И, смотри-ка, чудеса: заказывает томатный сок и сто пятьдесят граммов коньяка. Пожалуйста, двойную порцию в один бокал. И этот бокал пододвигается актеру. По-видимому, мне дают расчет, усмехаясь, думает Красаускас. Ну и ладно, наплевать! Но за потерянные дни он потребует кроме оплаты по высшей ставке еще и компенсацию за необоснованное расторжение договора. Kurat![4] Наконец-то уеду отсюда, думает он, потягивая коньяк. Kuradi kurat![5] Хоть какой-то прок в том, что он запомнил это трескучее эстонское ругательство, которое, правда, сами эстонцы употребляют часто, но совершенно некстати. Kuradi kuradi kurat!
Однако никакого расчета Красаускасу не дали. На другой день он переезжает в люкс. Теперь он и вправду ничегошеньки не понимает. Впрочем, и не старается, ибо на удивление злобный и свирепый режиссер-постановщик вежливо разъясняет, что ему, Красаускасу, обладателю многочисленных дипломов и лавровых венков, нет необходимости волноваться и ломать себе голову.
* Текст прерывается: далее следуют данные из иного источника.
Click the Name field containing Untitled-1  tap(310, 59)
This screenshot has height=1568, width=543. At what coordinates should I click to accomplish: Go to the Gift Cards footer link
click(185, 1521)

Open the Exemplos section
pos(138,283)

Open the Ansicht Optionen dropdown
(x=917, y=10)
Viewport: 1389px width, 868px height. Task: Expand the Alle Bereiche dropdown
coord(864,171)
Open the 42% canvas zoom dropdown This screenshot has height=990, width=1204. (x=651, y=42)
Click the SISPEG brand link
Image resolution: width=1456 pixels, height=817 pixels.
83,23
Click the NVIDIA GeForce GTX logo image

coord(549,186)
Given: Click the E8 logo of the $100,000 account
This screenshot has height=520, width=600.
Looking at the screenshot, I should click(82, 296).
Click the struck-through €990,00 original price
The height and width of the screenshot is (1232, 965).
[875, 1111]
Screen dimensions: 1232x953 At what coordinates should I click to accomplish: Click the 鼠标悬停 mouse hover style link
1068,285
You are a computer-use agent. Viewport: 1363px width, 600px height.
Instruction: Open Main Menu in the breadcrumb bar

Съемочный день, мол, прошел в высшей степени удачно. Ну и прекрасно! Горите вы все синим пламенем! Раз ухмыляется Картуль, значит, можно ухмыльнуться и Альдонасу Красаускасу. Поухмыляемся! Кто кого переухмыльнет!
IV
Мадис Картуль в раздражении шагал от стены к стене маленького номера. Сейчас он ненавидел всех: звезду первой величины Хьяльмара Кыргессаара, он играл роль барона (и хорошо играл!); ненавидел красивую женщину и отличную актрису Керсти, исполнявшую роль Маре, невесты Румму Юри; ненавидел жужжащую в комнате огромную муху, которую никак не удавалось поймать; ненавидел даже привезенный с собой из Таллина монтажный стол, смело занявший треть комнаты и при каждом удобном случае тюкавший своим острым металлическим углом Мадиса в бедро. Ненавидел он и душный вечер, и доносившийся снизу шум. Но, конечно, сильнее всего сценарий и самого себя.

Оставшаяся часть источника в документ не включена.